For the past few years, retirement has seemed like
a pipe dream for many Americans. The financial meltdown that occurred six years
ago decimated the retirement accounts of many Americans, and U.S. employment
numbers are still limping back to pre-recession levels. Add to that the wage
stagnation the U.S. has seen over the past decades and it is easy to see how
retirement is out of reach for many Americans.
A new report on the popularity of different retirement plans
begins to make sense. The report, released by professional services firm Towers
Watson, shows that defined contribution (DC) retirement plans such as 401(k) plans
are still the most popular option for employers, though their growth slowed
significantly last year.
The firm’s research shows that in 2013 fewer U.S. companies
cut traditional defined benefit (DB) retirement plans from their new hire
offerings last year than in any year since 2003. Only five Fortune 500
companies fully cut their DB offerings during 2013.
The insurance and utilities industries in particular have
resisted the shift away from DB retirement plans. The report claims that over
half of companies in those sectors are still offering DB plans to employees.
Towers Watson points out that, ironically, insurance industry employees may
have a better understanding of why DB plans can be more beneficial for them.

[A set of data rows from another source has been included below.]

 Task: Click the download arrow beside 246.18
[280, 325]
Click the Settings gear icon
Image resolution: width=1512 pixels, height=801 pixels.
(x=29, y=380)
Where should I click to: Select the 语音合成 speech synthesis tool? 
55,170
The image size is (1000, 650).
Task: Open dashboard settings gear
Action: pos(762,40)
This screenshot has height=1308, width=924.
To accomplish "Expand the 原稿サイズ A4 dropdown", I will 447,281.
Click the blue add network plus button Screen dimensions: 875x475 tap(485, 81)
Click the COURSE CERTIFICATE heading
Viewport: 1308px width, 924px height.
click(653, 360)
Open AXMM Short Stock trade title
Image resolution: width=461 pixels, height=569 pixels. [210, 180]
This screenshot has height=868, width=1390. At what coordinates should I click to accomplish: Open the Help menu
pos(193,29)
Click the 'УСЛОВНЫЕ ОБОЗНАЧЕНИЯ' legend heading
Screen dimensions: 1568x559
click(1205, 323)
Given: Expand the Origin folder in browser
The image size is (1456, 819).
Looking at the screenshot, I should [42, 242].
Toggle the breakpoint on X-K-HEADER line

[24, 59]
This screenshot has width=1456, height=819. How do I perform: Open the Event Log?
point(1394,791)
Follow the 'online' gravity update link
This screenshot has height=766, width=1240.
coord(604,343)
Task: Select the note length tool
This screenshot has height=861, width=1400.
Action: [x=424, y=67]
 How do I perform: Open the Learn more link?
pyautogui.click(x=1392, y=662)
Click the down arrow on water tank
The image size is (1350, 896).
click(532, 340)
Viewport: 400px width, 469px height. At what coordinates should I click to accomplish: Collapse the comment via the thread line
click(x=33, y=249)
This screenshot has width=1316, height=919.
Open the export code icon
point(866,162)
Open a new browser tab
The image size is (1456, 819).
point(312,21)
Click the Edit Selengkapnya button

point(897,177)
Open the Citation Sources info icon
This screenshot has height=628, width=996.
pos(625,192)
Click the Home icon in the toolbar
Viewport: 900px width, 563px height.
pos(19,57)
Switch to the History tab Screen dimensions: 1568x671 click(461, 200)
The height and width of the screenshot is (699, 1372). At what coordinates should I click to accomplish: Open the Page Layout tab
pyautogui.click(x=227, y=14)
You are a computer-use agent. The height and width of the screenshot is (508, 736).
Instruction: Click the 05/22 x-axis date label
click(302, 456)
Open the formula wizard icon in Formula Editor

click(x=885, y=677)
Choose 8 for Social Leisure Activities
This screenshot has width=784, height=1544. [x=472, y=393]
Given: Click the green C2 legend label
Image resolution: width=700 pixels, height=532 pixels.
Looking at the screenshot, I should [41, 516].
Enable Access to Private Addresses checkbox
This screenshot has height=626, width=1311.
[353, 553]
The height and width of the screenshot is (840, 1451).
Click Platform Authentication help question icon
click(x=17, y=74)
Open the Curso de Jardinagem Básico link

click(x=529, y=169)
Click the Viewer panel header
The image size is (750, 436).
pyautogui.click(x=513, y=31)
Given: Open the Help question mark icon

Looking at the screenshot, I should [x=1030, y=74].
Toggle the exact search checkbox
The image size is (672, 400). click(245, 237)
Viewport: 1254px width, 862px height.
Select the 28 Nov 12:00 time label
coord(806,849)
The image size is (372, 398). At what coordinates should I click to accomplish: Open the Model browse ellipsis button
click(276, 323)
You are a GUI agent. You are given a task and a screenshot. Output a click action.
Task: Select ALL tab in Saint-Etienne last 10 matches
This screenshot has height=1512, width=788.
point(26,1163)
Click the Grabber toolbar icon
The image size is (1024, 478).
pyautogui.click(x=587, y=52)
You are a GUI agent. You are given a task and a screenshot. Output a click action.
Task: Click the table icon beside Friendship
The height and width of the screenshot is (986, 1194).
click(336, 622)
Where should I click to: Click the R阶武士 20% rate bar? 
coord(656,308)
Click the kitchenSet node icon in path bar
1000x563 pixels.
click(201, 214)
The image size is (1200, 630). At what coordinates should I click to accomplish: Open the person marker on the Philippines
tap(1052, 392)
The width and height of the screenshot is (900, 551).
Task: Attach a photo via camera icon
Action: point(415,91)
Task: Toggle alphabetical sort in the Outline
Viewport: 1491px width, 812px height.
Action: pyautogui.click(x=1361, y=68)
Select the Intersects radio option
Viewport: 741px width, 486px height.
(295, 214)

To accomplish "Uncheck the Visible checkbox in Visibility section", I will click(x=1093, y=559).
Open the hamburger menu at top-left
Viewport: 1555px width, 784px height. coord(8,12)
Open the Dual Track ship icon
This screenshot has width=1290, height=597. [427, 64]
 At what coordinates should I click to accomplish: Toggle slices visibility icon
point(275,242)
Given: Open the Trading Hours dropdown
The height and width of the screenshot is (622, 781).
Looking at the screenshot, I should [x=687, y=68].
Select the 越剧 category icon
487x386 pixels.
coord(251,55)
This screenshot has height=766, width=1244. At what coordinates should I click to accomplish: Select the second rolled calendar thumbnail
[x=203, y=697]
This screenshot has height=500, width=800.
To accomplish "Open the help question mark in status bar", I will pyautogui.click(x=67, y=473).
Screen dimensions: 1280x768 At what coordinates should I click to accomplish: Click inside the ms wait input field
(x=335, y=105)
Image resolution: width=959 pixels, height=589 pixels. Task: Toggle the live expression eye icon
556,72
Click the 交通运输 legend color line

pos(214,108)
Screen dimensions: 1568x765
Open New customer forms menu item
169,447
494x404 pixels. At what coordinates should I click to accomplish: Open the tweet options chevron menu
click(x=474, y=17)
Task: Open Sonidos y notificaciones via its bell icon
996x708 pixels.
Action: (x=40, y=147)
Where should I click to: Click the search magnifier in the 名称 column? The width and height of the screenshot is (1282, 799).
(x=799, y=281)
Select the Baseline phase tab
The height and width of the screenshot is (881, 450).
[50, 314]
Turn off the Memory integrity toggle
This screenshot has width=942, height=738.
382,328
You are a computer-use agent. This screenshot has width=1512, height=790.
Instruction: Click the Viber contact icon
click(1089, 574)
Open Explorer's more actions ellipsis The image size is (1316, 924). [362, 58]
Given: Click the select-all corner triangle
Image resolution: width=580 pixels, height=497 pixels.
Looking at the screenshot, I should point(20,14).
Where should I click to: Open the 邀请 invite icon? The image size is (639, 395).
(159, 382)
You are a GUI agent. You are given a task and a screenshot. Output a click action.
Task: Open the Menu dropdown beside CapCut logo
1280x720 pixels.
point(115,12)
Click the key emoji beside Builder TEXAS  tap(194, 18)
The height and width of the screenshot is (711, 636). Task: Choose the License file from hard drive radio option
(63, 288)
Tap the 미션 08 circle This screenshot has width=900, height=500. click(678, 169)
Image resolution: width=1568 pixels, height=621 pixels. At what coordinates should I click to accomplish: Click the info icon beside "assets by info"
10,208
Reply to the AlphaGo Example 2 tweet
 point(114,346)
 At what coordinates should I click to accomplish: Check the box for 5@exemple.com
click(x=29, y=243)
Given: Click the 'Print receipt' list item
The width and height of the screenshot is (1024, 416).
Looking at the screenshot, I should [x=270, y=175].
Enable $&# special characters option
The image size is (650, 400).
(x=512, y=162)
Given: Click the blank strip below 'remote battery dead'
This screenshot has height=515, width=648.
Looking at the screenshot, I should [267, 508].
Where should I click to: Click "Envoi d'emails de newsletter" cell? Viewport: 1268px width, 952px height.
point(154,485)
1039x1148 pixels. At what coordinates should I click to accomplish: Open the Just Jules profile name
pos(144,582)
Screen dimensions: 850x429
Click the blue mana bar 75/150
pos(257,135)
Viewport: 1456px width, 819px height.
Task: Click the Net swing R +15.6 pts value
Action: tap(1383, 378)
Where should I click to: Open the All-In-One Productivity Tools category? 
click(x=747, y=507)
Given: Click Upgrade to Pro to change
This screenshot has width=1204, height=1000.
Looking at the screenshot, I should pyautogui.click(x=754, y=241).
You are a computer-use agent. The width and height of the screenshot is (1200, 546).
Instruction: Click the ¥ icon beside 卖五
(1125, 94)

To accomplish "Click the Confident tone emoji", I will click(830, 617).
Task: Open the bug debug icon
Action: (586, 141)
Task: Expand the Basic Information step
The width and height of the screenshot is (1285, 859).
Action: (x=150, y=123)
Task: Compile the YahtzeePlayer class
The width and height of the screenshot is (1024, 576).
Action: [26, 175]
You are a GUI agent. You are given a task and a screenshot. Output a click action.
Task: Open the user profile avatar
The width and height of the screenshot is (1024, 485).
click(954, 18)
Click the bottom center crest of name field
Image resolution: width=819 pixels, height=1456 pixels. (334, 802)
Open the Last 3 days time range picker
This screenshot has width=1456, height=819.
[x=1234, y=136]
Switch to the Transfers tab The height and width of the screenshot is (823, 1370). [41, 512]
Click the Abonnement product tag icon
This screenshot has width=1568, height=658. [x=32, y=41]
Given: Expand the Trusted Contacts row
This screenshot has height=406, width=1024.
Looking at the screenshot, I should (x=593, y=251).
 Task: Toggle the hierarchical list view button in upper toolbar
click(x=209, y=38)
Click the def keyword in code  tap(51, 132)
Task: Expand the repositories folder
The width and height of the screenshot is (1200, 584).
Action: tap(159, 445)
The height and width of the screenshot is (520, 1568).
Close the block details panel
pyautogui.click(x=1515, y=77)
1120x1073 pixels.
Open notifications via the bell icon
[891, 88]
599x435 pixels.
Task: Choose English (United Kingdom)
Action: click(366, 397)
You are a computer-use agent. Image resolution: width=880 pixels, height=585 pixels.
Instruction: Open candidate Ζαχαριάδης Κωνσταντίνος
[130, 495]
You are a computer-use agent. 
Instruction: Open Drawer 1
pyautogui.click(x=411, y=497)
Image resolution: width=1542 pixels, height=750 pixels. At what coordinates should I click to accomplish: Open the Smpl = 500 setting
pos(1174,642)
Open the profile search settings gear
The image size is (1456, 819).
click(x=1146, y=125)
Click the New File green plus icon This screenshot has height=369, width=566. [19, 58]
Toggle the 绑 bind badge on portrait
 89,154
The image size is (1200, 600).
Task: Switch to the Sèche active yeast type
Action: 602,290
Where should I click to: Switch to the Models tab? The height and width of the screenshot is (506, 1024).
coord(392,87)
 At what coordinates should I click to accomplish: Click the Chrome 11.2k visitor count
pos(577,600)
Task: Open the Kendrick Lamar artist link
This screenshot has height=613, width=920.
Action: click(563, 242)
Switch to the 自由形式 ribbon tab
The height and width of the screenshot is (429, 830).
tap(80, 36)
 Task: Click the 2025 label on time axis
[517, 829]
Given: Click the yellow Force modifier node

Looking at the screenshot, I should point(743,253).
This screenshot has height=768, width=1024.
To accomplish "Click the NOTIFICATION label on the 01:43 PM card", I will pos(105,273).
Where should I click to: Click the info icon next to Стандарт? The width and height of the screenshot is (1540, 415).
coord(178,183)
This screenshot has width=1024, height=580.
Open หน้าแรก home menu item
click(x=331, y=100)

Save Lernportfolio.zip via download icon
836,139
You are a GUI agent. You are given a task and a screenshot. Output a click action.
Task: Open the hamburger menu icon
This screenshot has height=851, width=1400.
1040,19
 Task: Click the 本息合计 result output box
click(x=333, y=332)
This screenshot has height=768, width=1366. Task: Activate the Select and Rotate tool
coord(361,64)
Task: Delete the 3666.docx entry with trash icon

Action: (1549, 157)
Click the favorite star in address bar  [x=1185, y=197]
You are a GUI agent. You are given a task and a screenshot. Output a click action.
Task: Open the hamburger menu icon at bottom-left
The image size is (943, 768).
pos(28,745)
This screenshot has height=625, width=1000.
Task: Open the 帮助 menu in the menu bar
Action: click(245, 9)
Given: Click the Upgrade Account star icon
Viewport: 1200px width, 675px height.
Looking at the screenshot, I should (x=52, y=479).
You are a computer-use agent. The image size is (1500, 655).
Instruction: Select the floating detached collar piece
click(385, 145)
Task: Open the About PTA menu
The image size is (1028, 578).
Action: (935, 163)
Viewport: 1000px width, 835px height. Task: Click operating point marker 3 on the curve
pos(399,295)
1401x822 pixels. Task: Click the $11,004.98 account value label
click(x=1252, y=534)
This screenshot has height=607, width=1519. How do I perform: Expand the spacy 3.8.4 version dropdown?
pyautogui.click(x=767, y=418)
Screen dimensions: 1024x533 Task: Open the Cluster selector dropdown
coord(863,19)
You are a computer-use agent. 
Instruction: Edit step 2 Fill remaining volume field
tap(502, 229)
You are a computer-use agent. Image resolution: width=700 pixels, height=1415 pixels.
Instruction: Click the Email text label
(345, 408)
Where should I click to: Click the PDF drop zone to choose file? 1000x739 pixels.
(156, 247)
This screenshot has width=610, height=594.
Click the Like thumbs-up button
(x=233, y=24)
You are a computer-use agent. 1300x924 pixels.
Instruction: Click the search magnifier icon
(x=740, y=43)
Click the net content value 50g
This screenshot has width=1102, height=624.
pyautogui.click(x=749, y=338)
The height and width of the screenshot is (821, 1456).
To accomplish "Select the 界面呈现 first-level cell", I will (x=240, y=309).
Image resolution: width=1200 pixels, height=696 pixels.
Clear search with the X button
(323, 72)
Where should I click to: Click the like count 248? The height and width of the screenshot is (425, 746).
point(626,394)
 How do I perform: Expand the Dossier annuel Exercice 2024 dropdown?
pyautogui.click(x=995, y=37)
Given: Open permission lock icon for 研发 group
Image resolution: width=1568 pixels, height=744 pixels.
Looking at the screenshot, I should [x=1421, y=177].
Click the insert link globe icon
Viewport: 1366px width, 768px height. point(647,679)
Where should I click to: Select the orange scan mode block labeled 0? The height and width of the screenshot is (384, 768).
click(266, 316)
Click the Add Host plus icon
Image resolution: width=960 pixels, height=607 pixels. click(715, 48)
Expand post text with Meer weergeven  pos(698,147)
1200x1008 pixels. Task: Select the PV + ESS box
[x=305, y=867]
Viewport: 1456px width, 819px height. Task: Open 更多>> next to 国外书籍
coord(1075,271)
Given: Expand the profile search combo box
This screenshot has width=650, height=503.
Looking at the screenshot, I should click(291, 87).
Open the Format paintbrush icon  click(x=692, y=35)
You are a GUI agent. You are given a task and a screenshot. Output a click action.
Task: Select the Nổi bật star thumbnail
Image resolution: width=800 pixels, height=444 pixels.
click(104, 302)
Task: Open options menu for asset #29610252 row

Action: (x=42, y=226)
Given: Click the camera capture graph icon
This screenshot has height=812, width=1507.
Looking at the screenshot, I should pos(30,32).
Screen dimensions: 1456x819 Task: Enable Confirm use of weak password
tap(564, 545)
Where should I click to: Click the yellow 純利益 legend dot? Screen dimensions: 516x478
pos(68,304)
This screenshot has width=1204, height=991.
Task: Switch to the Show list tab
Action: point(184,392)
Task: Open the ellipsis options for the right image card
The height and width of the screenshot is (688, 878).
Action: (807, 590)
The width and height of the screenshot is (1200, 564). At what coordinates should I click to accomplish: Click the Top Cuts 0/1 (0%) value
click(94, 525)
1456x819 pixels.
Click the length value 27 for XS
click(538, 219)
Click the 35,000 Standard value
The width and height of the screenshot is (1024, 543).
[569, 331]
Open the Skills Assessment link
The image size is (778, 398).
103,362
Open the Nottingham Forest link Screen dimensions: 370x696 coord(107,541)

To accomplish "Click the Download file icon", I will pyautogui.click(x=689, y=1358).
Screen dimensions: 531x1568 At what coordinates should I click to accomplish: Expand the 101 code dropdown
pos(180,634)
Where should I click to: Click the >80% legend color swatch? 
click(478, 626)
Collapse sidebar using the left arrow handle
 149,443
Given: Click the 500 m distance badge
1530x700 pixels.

Though these trends could be taken as a good sign for
workers wishing to keep their livelihoods out of the market, DC plans are still
steadily rising in popularity. The Towers Watson report shows that only 118
Fortune 500 companies now offer any type of DB plan – a record low down from
299 just 15 years ago. The number of Fortune 500 companies offering only DC
plans to their new hires hit an all-time high of 382 in 2013.